JN:The antagonists are all around. Wayne runs afoul of Afghan insurgents, private security corporations operating in Afghanistan, Chicago gangs, and the US military. But the most important force of antagonism is Wayne’s devotion to his country and to his family. Sometimes they run counter to each other.
== TEASER ==
CV: You have a lot of experience both illustrating and writing Superheroes, so how is this one different from so many of the heroes out in the market?
JN: I’ll let Alex handle this one, but let me say that Bring the Thunder is different from most superhero books because it stands alone. It isn’t tied to a dozen other titles, or beholden to the events of a big event. Bring the Thunder is the event.
Alex Ross: The attempt with this series is to ground the fantasy very much in the real world.
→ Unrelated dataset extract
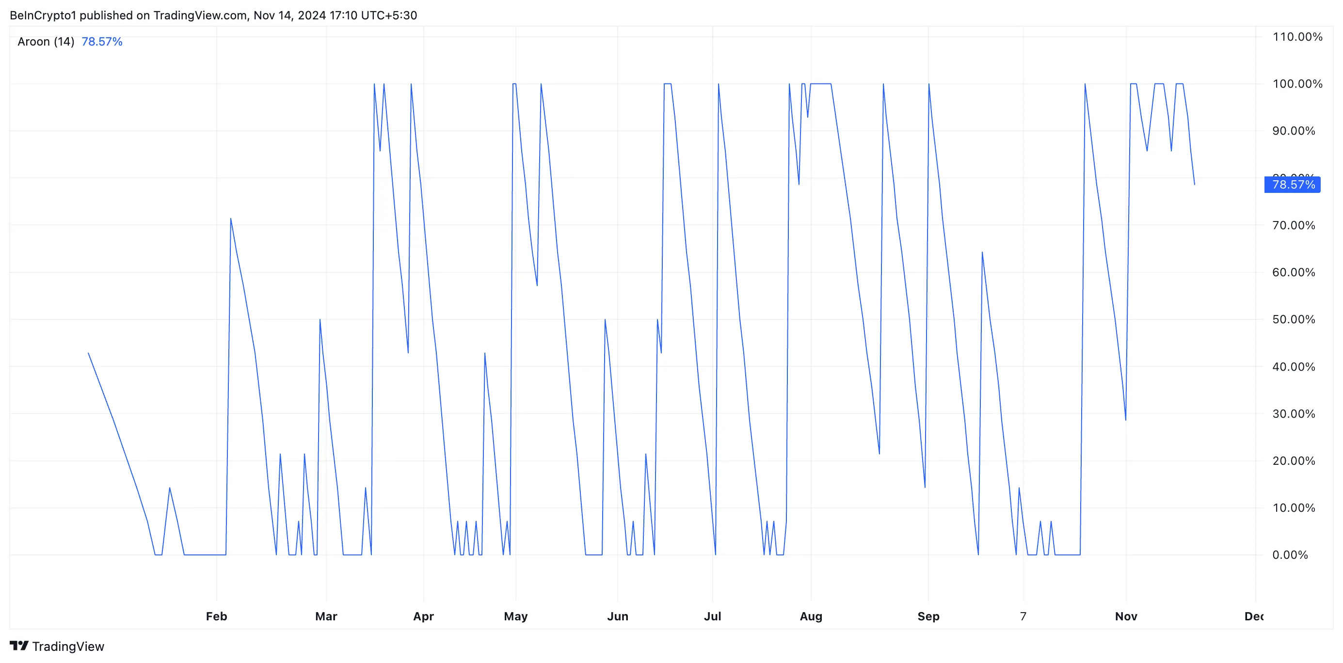This screenshot has width=1343, height=663.
Task: Click the Nov label on time axis
Action: [x=1126, y=616]
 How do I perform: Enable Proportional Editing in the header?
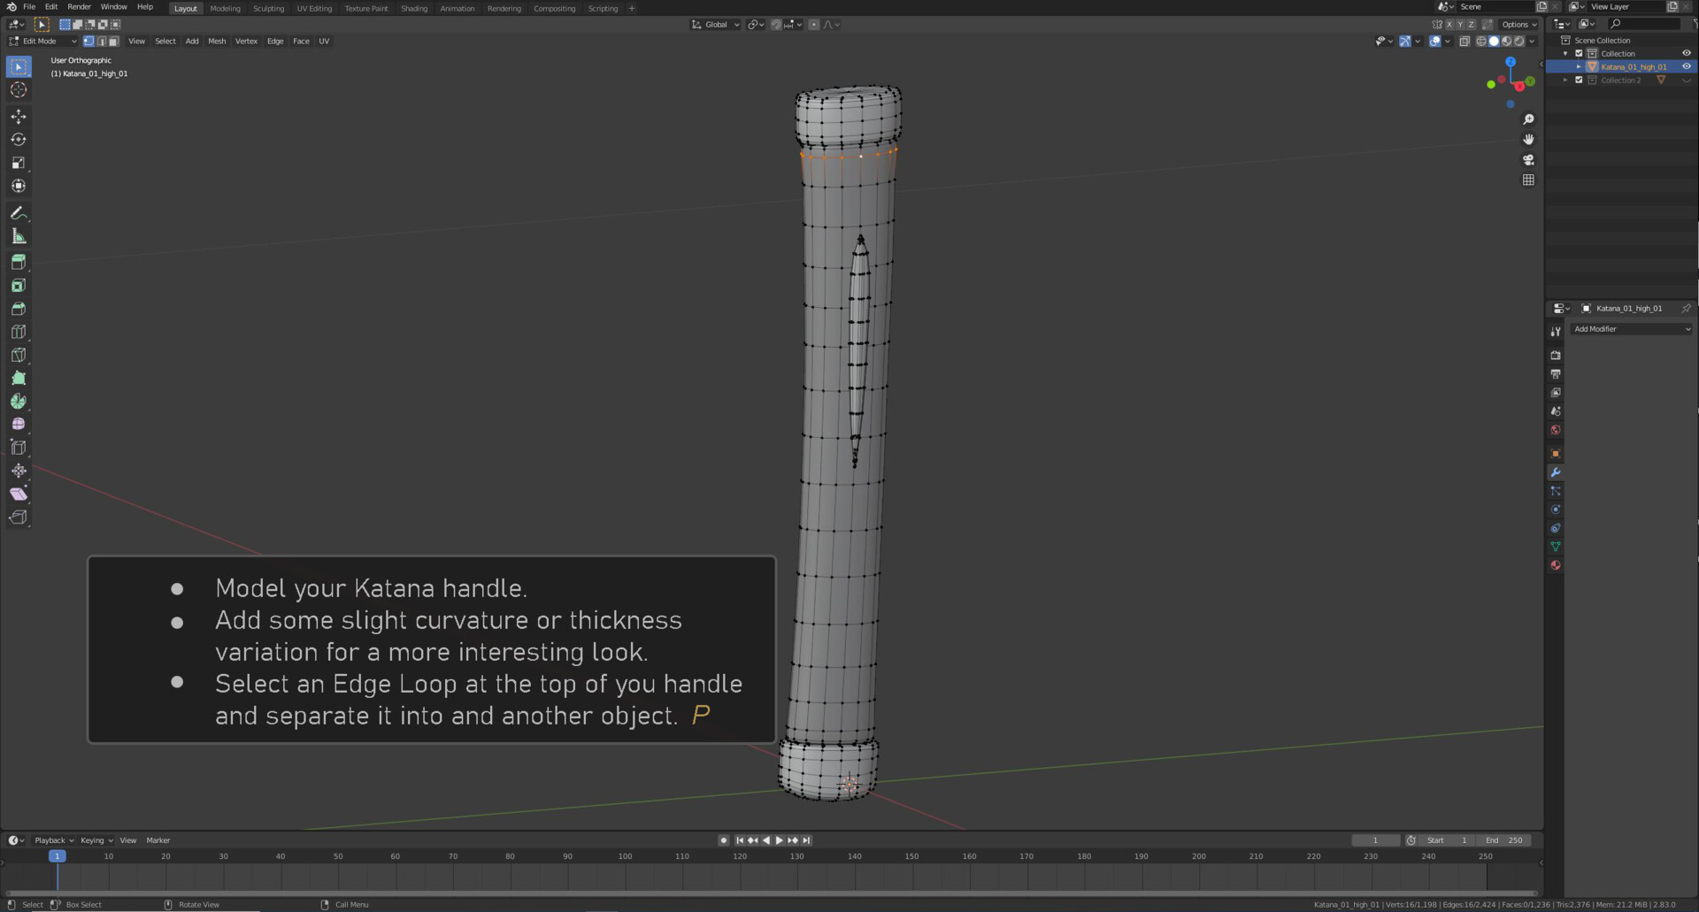point(814,25)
What’s notable in the world of comic book mythology is how often they skirt around the major wars we’ve been involved in, even though World War II helped to galvanize the interest in superheroes in the first place. Even back then, the characters created largely never faced off against our real world threats. Despite cover appearances that involved the characters back in WWII, the stories themselves largely stayed safely stateside. This has remained true for the decades since, and I think it’s a false choice to say you can never position these fictional characters in that arena we are engaged in.
CV: One of the biggest challenges for any comic creator is getting the audience to relate to the main protagonist. How do you feel you will make this character relatable to fans?
JN: I always talk about this with other writers. Let’s say your politics lean left. About fifty percent of the country does. Guess what? There are another fifty percent who lean the other way? Just because you have a specific worldview doesn’t mean your audience shares it. I tried to write Wayne as guy who believes in his country and the work the military does. I think most of the audience will respect and support an American soldier, even if they don’t believe in the reason he’s at war. I wanted to make Wayne a respectable man, and let the audience follow him from there.
AR: Our hero is someone who comes from a great deal of sacrifice, as so many soldiers do who leave their families to serve our country thousands of miles away. That experience applies to so many people who never get the spotlight, but everyone can sympathize with those people.
CV: The return to a normal life after war can be hard for any soldier- but having not only to deal with the return to normalcy, but also the ability to transform his body to living sound is probably even more difficult. What are some of the difficulties your character will face? What were some of the challenges that you faced scripting this character? Where did you draw your inspiration?
JN: My best friend is a Special Forces pilot in the Air Force. He’s where most of the inspiration for Wayne came from to begin with. My buddy tried to go back to the normal world, but lots of factors went against him. He ended up working for the Air Force again. One of my favorite things he said was about going to Afghanistan he’d be, “Flying a desk for a few months.” I loved that because it spoke to how difficult it is for these guys to go back and live like the rest of us. My dream job is “flying a desk” writing comics. So getting into his headspace was key to writing Wayne and this book in general. Wayne faces a unique set of circumstances due to his powers. He returns home by spontaneously reforming one year after his initial encounter in Afghanistan. That would be tough on anybody, and that’s what makes it interesting.